In 1917, Father Edward J. Flanagan founded Boys Town in Omaha, Nebraska, as a revolutionary home for children. At Boys Town, children were valued, nurtured and cared for with compassion and understanding.
Why were Father Flanagan’s ideas and practices considered to be so contrary to America’s prevailing child care system?
Boys Town was conceived through years of research by Father Flanagan as a response to the American concept of eugenics. The philosophy of eugenics stated that a child’s race, religion or social class determined his or her behavior and ability to be educated. White children of western European descent were considered to be the ideal; all other children were inferior. This philosophy would eventually be adopted by the Nazi Party in Germany in the 1930s.
Boys Town’s approach called for accepting all children, regardless of their race, religion or social standing. Father Flanagan also believed all children had the right to an education, and that the power of having an education could change the life of any child.

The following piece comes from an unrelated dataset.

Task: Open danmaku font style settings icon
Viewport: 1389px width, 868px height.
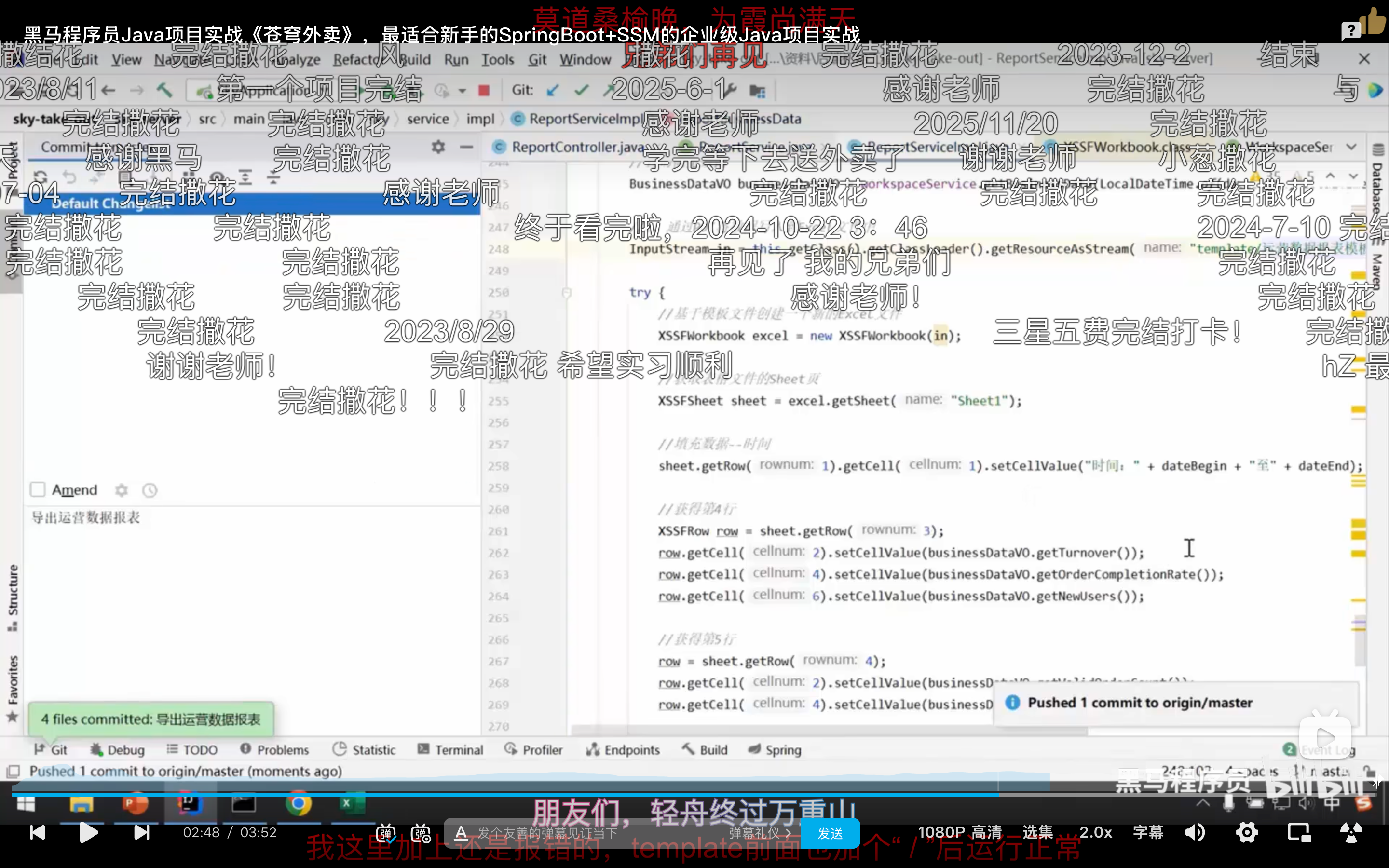Action: tap(460, 833)
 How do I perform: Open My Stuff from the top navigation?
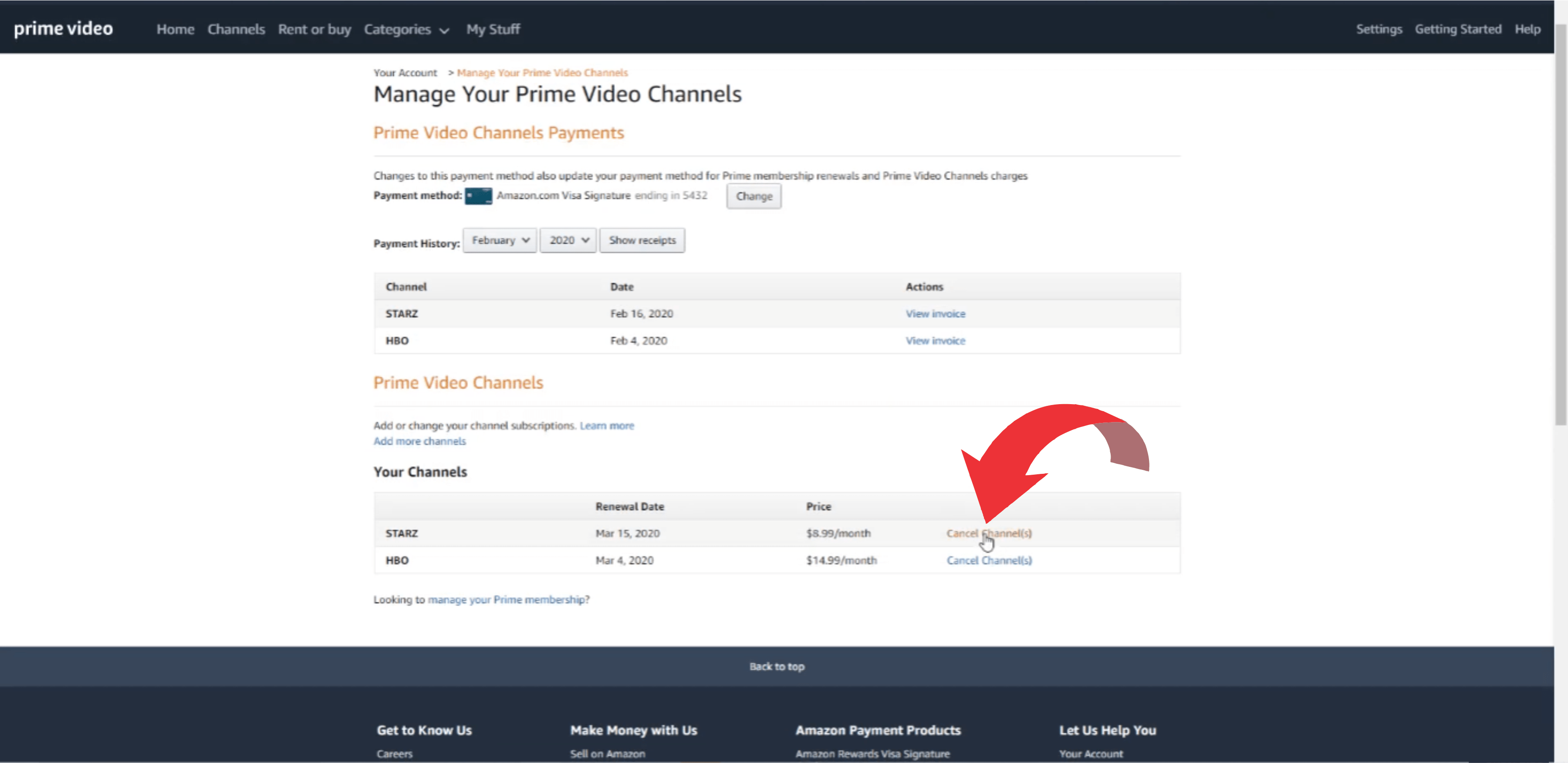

In 1918, he realized that having the boys in his care attend Omaha public schools was not working. The boys were often bullied for living at Father Flanagan’s Home, and often did not receive equal treatment in the classroom due to their race or religion.
That same year, the priest started his first Boys Town School.
The Boys Town School would focus on much more than academic achievement. Father Flanagan stated, “…The school has a definite part to play in character education and citizenship training….” Early teachers at the school included mentors from the Omaha community, nuns and Father Flanagan himself. Each boy was evaluated to determine his academic level and to identify any learning deficiencies that needed to be addressed. The School began with elementary classes, and a new grade was added each year.
By 1937, Father Flanagan had achieved his dream of providing his boys with a fully accredited high school program. As a new decade approached and the size of graduation classes began to increase, he developed plans for a massive expansion of Boys Town’s education program in the late 1940s.
Boys Town Schools were not ordinary community schools. Father Flanagan once said “…Our school is accredited by the State of Nebraska and is, I believe, one of the finest that can be found anywhere in a community of like size. Our teachers are chosen because of their outstanding ability and training and because of their proven success in working with boys….”
For many Boys Town students, their teachers and instructors became role models and served as surrogate mothers and fathers. Over the decades, these dedicated individuals helped guide children toward a brighter future by providing them with a quality education as well as instruction in a trade. (Father Flanagan always said he wanted his students to leave the Home with these “two strikes in their favor.”) Most former students credit the education they received at Boys Town for preparing them for a productive life as adults.
Boys Town Schools have continually changed in order to meet and adapt to the changing needs of their students. Today, the boys and girls of Boys Town receive the quality education Father Flanagan envisioned when he founded his first school nearly 100 years ago.